While urinary incontinence is common, it is not normal at any stage in life. If your symptoms disrupt your work schedule, social interactions, physical activity or daily activities, UC San Diego Health female pelvic health specialists can help. We provide caring, individualized, and expert treatment for all types of incontinence, and our first line of approach is always non-surgical. We are able to help more than half of our patients with a conservative approach.
Stress Incontinence Treatment Options
Stress incontinence is a loss of urine caused by increased abdominal pressure triggered by sneezing, coughing, or exercise and affects one out of three women over the age of 45. Obesity is the leading cause of pelvic floor disorders and even small reductions in weight can improve urinary incontinence. Other risks factors include pregnancy and childbirth, chronic coughing, constipation, smoking, and even extreme weight lifting.

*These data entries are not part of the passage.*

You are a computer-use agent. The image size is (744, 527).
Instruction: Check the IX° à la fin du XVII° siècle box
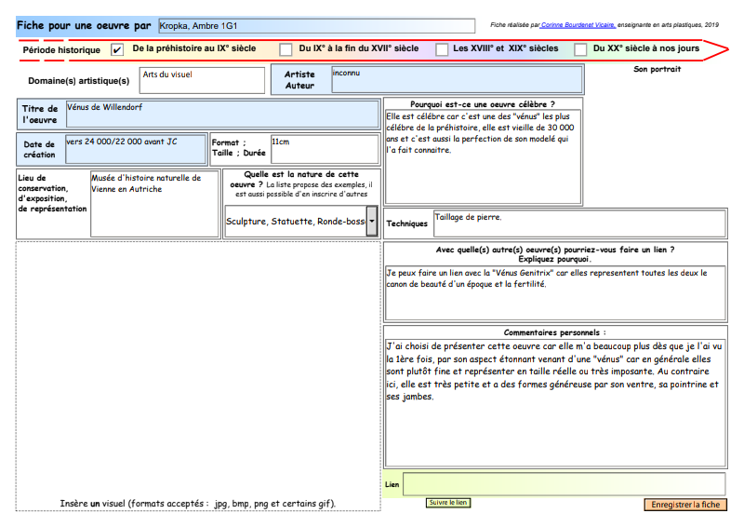pyautogui.click(x=286, y=49)
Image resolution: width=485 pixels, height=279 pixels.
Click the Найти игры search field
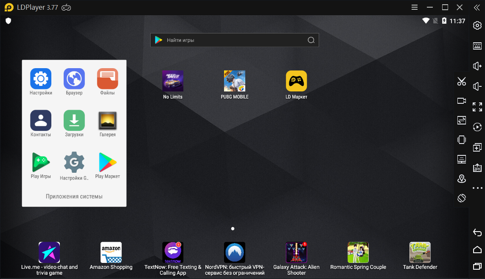pos(235,40)
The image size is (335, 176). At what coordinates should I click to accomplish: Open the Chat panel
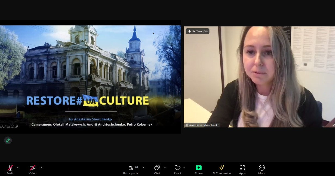[157, 170]
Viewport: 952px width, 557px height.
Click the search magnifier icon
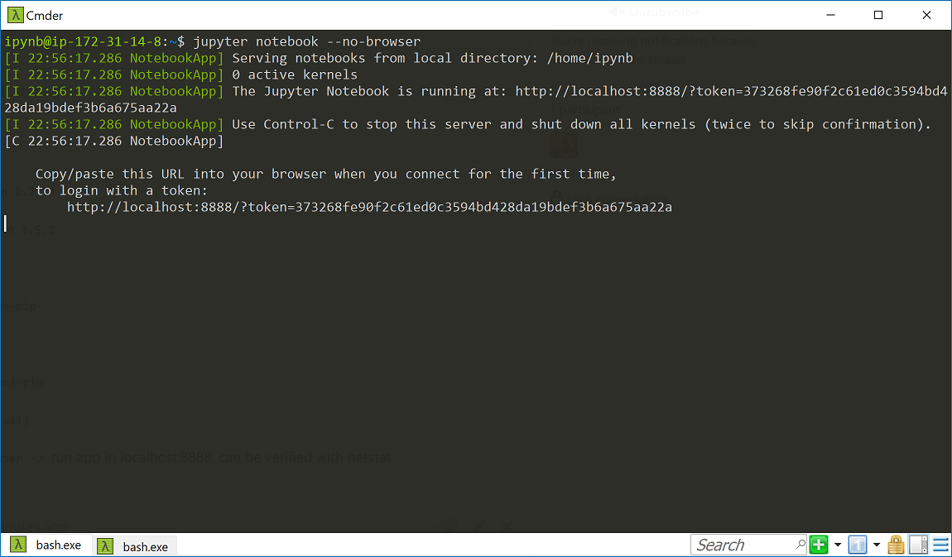[801, 545]
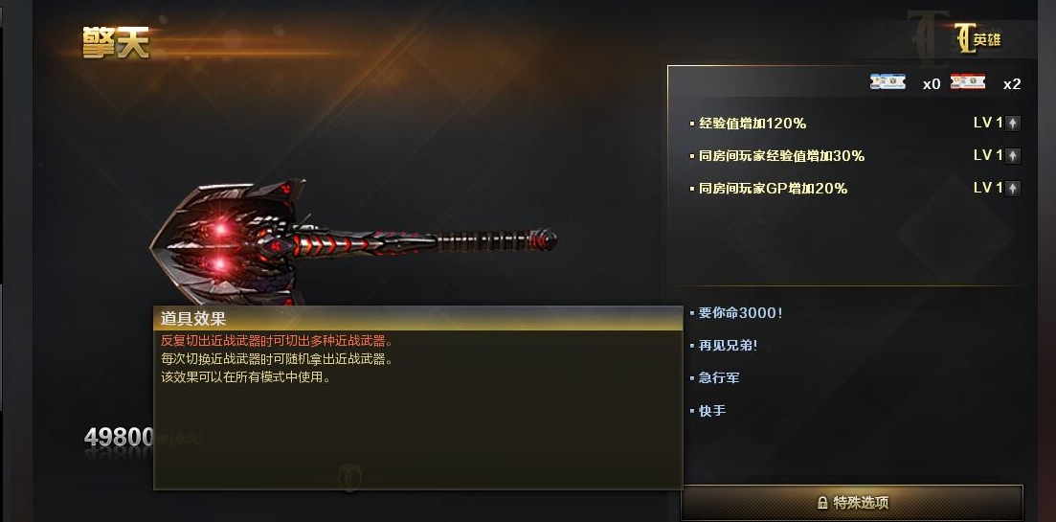This screenshot has height=522, width=1056.
Task: Select the 要你命3000! skill entry
Action: 740,313
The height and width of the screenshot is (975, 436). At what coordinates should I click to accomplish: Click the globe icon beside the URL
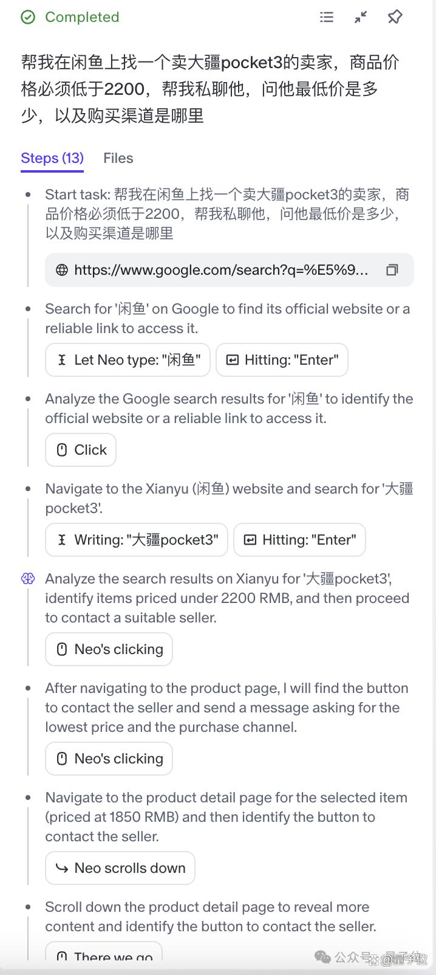pyautogui.click(x=62, y=270)
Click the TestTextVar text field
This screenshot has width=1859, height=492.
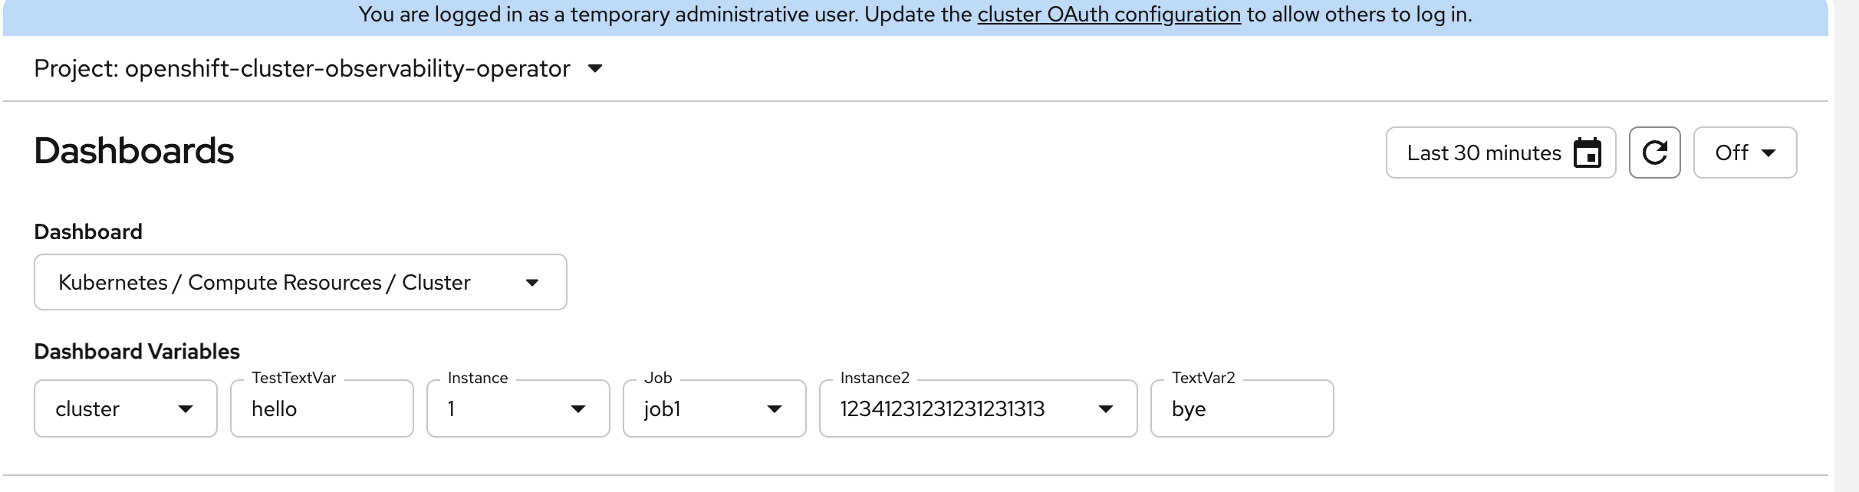click(321, 408)
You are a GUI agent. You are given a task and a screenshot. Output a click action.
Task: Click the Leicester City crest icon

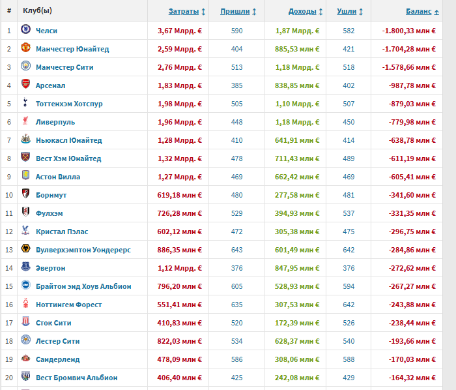[25, 340]
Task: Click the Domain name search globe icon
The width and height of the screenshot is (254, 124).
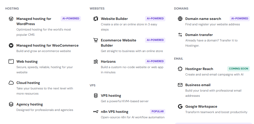Action: (180, 19)
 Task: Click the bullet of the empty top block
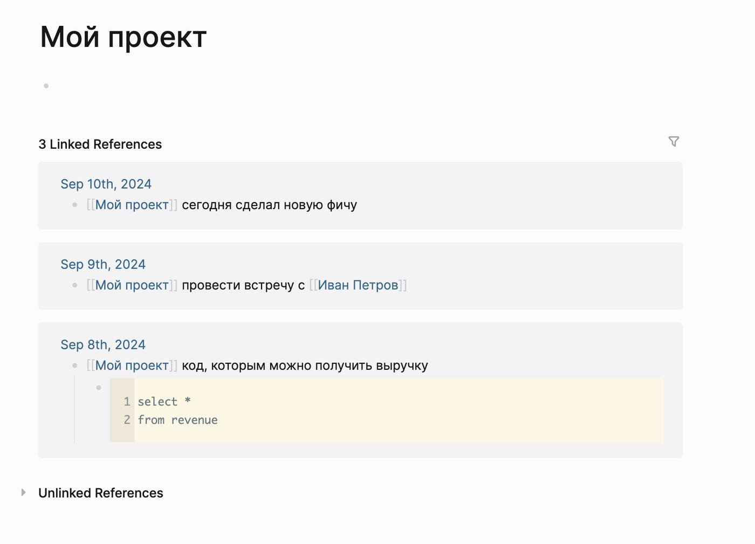(46, 86)
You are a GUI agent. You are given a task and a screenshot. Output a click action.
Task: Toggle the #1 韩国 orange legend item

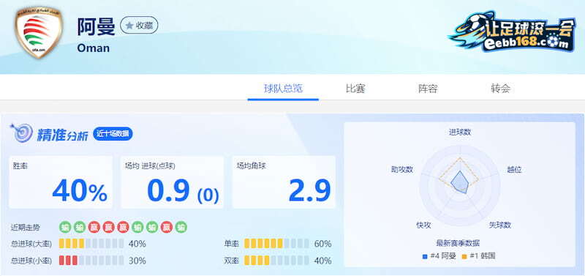coord(479,256)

Non-surgical treatments for stress incontinence
- Pelvic floor muscle training (Kegel exercises) and
- Incontinence pessary, a silicon device that fits in the vagina or over the counter devices such as Impressa (TM)
- Urethral inserts, a silicon device that fits inside the urethra
Surgical treatments for stress incontinence
- Urethral bulking agent, an injection into the muscular wall of the urethra
- Slings: mid-urethral sling (the "gold standard" surgical treatment), which places a thin strip of permanent mesh under the urethra or autologous fascia sling, which uses your own tissue
- Retropubic suspension, a procedure where the surgeon places stitches to help lift the vaginal wall and urethra
Overactive Bladder Treatment Options
With an overactive bladder, you may feel a sudden urge to urinate that's difficult to control and may experience the involuntary loss of urine. You may also urinate frequently — more than eight or more times in 24 hours and also awaken several times during the night to urinate.
Non-surgical treatments for overactive bladder
- Bladder control strategies and bladder training to help you wait longer between bathroom visits.
- Fluid management (drinking less than 2 liters of fluid a day) and avoiding bladder irritants such as caffeine
- Pelvic floor exercise (Kegel exercises) to suppress urge to urinate
- Overactive bladder medications
- Vaginal estrogen
Additional treatments for overactive bladder
- Botox bladder injections performed in our office under local anesthesia. Treatment results are similar to medications and sacral neuromodulation. Injections usually work for six to nine months and can be repeated.
- Peripheral tibial nerve stimulation, an acupuncture treatment that uses low-voltage electrical current to help control overactive nerves. Treatments are 30 minutes every week for 12 weeks, followed by monthly maintenance therapy if the treatment is successful.
- Sacral neuromodulation, an implantable system (similar to a heart pacemaker) that sends mild electrical impulses to the sacral nerves. This is performed as an outpatient surgical procedure under local anesthesia and can be tested prior to permanent implantation. Generally, the battery lasts five years and can be replaced as needed.